TRECHO FORNECIDO »
**********

A questão é que só fui descobrir isso na manhã do dia seguinte, quando cheguei para trabalhar e o circo estava armado. Saí do escritório, na noite do fechamento, por volta das 2 da madrugada, leve e solto com a sensação do dever cumprido, e quando cheguei, pela manhã, já haviam cinco recados urgentes, quase todos da Globo, pedindo que ligasse urgente. Tive logo certeza de alguma coisa tinha saído errado. Liguei imediatamente para um dos produtores da Globo e ele me disse: ‘Eduardo, acho que há algum equívoco nessa nota da morte do Fernando Coelho. Mandamos uma equipe lá para cobrir o velório, e o repórter ligou aqui dizendo que aquele não é o Fernando Coelho que trabalhou na Globo. É Fernando Coelho, mas não é o da Globo. Não tenho outras informações, mas acho que é bom você tirar essa história a limpo o mais rápido possível, porque a confusão por aqui está muito grande’.

Desliguei o telefone apavorado e imediatamente suspendi o envio do informativo (parte da tiragem ainda estava sendo transmitida, via fax) e imediatamente me pus a campo para ver o erro e o tamanho da encrenca.

Minutos depois me ligou uma das produtoras da Globo, me passando uma das maiores descomposturas que já recebi na minha vida profissional, pelo equívoco da notícia. E quanto mais eu explicava, me justificava, falava dos cuidados que havia tomado para checar a notícia, mais ela se exaltava e mais me achincalhava. Ela estava realmente possessa e descobri, tempos depois – e aí, já relaxado, não pude conter uma sonora garbalhada -, que ela foi uma das que mais chorou quando soube da notícia. Quando descobriu que chorou à-toa e viu, de certo modo, o mico que pagou, descontou toda sua raiva (com justa razão) no tal editor irresponsável, que para meus pecados era eu próprio.

O pior, nesta história toda, é que Fernando Coelho morava na Bahia e não estava em casa naquele dia. Ligaram para lá, para saber do acontecido, e a filha dele, que nada sabia (porque obviamente não havia acontecido nada), ficou apavorada e tentou saber notícias do pai.

**********

TRECHOS DE DADOS »
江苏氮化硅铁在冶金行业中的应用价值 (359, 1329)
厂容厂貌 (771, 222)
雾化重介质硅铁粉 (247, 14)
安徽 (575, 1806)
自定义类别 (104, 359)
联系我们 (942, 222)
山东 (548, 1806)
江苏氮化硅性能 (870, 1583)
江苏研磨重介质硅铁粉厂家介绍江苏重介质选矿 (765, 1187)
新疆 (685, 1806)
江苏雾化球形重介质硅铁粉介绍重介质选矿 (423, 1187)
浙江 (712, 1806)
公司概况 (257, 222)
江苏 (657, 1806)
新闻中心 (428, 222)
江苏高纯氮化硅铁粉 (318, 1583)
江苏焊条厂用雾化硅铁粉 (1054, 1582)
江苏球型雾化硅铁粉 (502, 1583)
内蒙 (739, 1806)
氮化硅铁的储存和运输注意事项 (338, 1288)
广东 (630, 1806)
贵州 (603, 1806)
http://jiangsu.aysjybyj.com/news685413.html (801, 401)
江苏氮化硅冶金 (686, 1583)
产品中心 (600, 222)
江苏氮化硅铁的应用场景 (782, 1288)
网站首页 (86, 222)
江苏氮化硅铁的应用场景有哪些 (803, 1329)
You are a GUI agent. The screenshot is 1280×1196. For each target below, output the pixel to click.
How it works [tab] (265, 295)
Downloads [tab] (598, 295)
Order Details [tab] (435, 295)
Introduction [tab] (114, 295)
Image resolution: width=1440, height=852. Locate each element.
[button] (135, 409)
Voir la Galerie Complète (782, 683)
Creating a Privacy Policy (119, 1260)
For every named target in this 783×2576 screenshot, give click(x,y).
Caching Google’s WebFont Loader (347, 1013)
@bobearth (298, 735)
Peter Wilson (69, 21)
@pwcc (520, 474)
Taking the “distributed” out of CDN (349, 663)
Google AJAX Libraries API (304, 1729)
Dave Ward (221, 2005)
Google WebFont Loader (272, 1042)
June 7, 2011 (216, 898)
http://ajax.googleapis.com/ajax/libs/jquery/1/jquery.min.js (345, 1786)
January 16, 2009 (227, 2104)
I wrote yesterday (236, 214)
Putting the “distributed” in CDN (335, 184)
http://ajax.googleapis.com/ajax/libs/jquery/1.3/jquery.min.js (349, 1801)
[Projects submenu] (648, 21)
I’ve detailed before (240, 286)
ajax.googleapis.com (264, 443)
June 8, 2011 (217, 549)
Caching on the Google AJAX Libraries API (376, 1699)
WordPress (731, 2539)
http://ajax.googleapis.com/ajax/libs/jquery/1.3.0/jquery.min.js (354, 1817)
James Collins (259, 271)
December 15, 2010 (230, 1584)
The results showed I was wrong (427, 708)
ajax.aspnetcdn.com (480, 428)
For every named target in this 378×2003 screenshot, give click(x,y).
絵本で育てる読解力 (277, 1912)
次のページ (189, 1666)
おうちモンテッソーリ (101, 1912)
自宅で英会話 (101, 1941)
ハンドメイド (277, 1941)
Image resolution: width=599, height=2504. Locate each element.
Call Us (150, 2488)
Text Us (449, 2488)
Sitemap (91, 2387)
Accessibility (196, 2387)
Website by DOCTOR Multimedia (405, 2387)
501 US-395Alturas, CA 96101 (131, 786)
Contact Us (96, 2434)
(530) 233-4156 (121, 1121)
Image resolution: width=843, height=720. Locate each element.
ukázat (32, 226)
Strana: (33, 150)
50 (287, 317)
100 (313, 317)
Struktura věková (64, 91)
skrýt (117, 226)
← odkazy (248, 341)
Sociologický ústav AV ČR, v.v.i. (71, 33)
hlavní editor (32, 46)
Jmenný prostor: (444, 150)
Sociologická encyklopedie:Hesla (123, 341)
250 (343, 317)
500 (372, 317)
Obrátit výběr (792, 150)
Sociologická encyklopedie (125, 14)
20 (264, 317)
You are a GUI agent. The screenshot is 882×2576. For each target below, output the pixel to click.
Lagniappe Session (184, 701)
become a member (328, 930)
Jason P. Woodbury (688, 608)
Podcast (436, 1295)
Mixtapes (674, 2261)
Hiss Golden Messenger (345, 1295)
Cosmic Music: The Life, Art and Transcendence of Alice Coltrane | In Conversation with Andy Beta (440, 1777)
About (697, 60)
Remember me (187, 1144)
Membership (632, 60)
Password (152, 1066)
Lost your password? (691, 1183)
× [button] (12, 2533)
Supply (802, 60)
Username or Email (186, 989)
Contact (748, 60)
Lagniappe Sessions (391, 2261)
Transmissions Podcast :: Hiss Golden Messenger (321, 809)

**********

INSTRUÇÃO DE TRABALHO 1 » Edite o relato sobre a notícia equivocada da morte de Fernando Coelho, reproduzindo tudo desde "Minutos depois me" até "era eu próprio." e trocando "descomposturas" por "broncas".
INSTRUÇÃO DE TRABALHO 2 » Dê prosseguimento ao relato sobre a notícia equivocada da morte de Fernando Coelho, começando logo depois da última frase apresentada.

RESULTADO DA TAREFA 1 »
Minutos depois me ligou uma das produtoras da Globo, me passando uma das maiores broncas que já recebi na minha vida profissional, pelo equívoco da notícia. E quanto mais eu explicava, me justificava, falava dos cuidados que havia tomado para checar a notícia, mais ela se exaltava e mais me achincalhava. Ela estava realmente possessa e descobri, tempos depois – e aí, já relaxado, não pude conter uma sonora garbalhada -, que ela foi uma das que mais chorou quando soube da notícia. Quando descobriu que chorou à-toa e viu, de certo modo, o mico que pagou, descontou toda sua raiva (com justa razão) no tal editor irresponsável, que para meus pecados era eu próprio.

RESULTADO DA TAREFA 2 »
Vejam que confusão: seu pai estava em São Paulo, mas naquela manhã viajaria de volta a Salvador, e ela não conseguia falar com ele, nem tampouco obter notícias, porque ele simplesmente já havia saído para o aeroporto. Ela logo pensou que o avião tinha caído ou que outra desgraça havia se abatido sobre o pai. Só mais tarde, quando soube da confusão, relaxou e deu risada do episódio.

Nesse ínterim, Jornalistas&Cia corrigiu a informação na ‘tiragem’ que ainda não havia sido distribuída e enviou um texto explicativo para todos os outros, desfazendo o mal entendido e se desculpando com as pessoas envolvidas.

Mas aí descobrimos que, além de equipe, os colegas da Globo haviam enviado, para o tal velório, mensagens de condolências, coroa de flores, dezenas de colegas … Sem contar o ambiente de comoção que ficou no jornalismo, naquela manhã, até se descobrir a barrigada.

O constrangimento e a lição foram imensos, mas como tudo, aqui no Brasil, dez segundos depois vira anedota, com a barriga do Jornalistas&Cia não foi diferente. Dentre as várias anedotas, uma delas lembrava que o informativo, naquele episódio, matou, involuntariamente, dois coelhos com uma só manchetada.

E vários amigos me contaram, depois, que não contiveram minutos inteiros de gargalhadas (com o devido respeito, obviamente, às pessoas envolvidas), imaginando a família e os amigos do falecido, no velório, vendo aquele movimento todo e, quem sabe, pensando: ‘Puxa, a gente não sabia que o Coelho era assim tão importante, que tinha tantos amigos e que era tão famoso’.

Tentei falar com o Fernando, naquele dia e não consegui. Nos desencontramos, mas lá pelas tantas ele mandou um recado de que estava tudo bem e que havia aceitado meu pedido de desculpas.

Mesmo tendo sentido na pele o que poderíamos chamar de falibilidade, ele, no episódio, teve ao menos a certeza de que realmente era uma pessoa muito querida.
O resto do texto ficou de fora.